Threats, changes, and regulatory challenges from COVID-19 require real-time tracking and reaction
The most notable recent driver of change is the newfound effect of risk management’s impact on the health of an organization. All of a sudden, the speed at which risk and claims can react to a reported incident can have life or death repercussions in a matter of days, if not hours. It has created an acceleration of the impact this can have on business.
Take the example of a worker experiencing a slip and fall incident at the workplace. The impact of a delay in reporting can have consequences that extend to the worker and the worker’s health. An acceptable average lag time for reporting a claim or taking action of five-10 days may not be uncommon and could be sustained by paper-based processes.
In our new world, a report of a COVID-19 symptomatic individual at the workplace requires immediate action with exponential consequences. Imagine if the historically acceptable lag times of five days for reporting with forms, scans, and review were applied to a workplace COVID-19 exposure. You’d have the possibility of a significant contagion spread, and even the potential to knock out an entire facility, store, or plant with infected workers. This pressure for real-time reaction, tracking, and follow-up requires new and transformative processes.

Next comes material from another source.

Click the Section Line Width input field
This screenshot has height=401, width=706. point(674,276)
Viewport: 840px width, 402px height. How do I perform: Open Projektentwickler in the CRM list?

From the lens of essential businesses, whether public facing like grocery, transit, or health, or supply chain focused like manufacturing, “condensed” workplaces that can’t afford to have 20% of the workforce unavailable are going to require business to protect them. Immediate reaction, contact tracing, and systems to build ease of mind with the workforce, and the public, are critical and not optional.
Organizations now face the burden of having to protect their employees, make their employees feel protected, and protect their business, all at the same time. Compound this with the fact that the people who are now supporting these processes, for the most part, work remotely, leaves only one real option for managing through these processes –adopt systems to support, empower, share, and inform.
The old way doesn’t work anymore. This pandemic will create digital transformation in a way we never imagined at a speed that no one expected.